Personal information
- Born: April 27, 1995 (age 31) Samarkand, Uzbekistan

Chess career
- Country: Uzbekistan
- Title: Grandmaster (2014)
- FIDE rating: 2500 (July 2026)
- Peak rating: 2618 (July 2023)

= Jakhongir Vakhidov =

Uzbekistani chess grandmaster (born 1995)

Jakhongir Tokhirovich Vakhidov (Жаҳонгир Тоҳирович Воҳидов/Jahongir Tohirovich Vohidov; born 1995) is an Uzbek chess player who holds the title of Grandmaster, which he was awarded in 2014.

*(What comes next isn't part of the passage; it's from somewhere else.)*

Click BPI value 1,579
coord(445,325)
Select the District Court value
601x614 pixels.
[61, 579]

Vakhidov was joint winner of the Hastings International Chess Congress in 2013/14 and 2015/16. He also qualified for the Chess World Cup 2017, where he was defeated in the first round by Peter Svidler.

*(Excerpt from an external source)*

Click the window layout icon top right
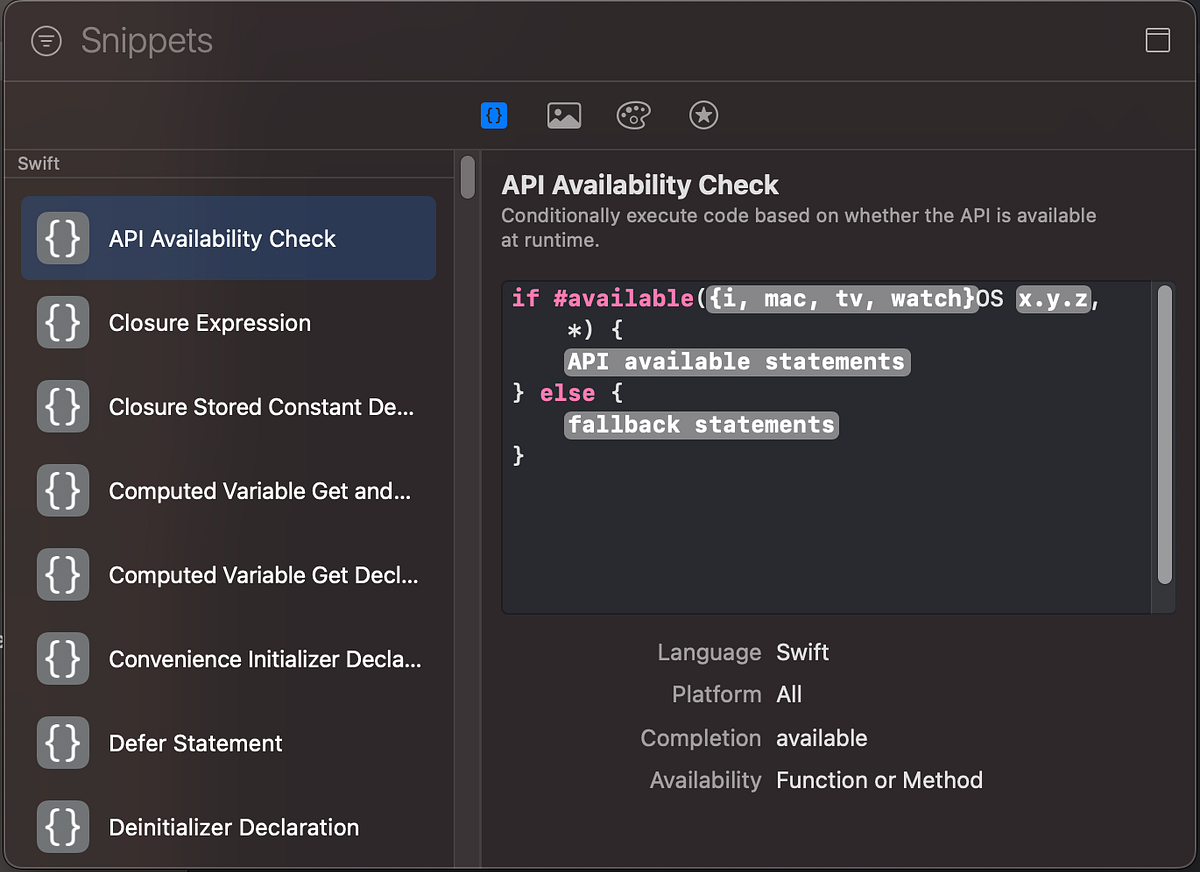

He qualified again for the Chess World Cup 2021 where, ranked 137th, he defeated Levan Pantsulaia 1½–½ in the first round, and ninth seed Leinier Domínguez Pérez 3–1 in the second round, before being defeated by Pavel Ponkratov in the third round.

In the 2022 Chess Olympiad, Vakhidov defeated Max Warmerdam on Board 4 in the decisive game of the final round, tipping the outcome of the match in favour of Uzbekistan and allowing them to emerge victorious in the Olympiad. He scored 6½/8 with a performance rating of 2813, making him the best overall player on Board 4 in the open section.

In June 2023, Ding Liren revealed in an interview with New In Chess that apart from Richard Rapport, Vakhidov was his other second during the World Chess Championship 2023, in which Ding won against Ian Nepomniachtchi.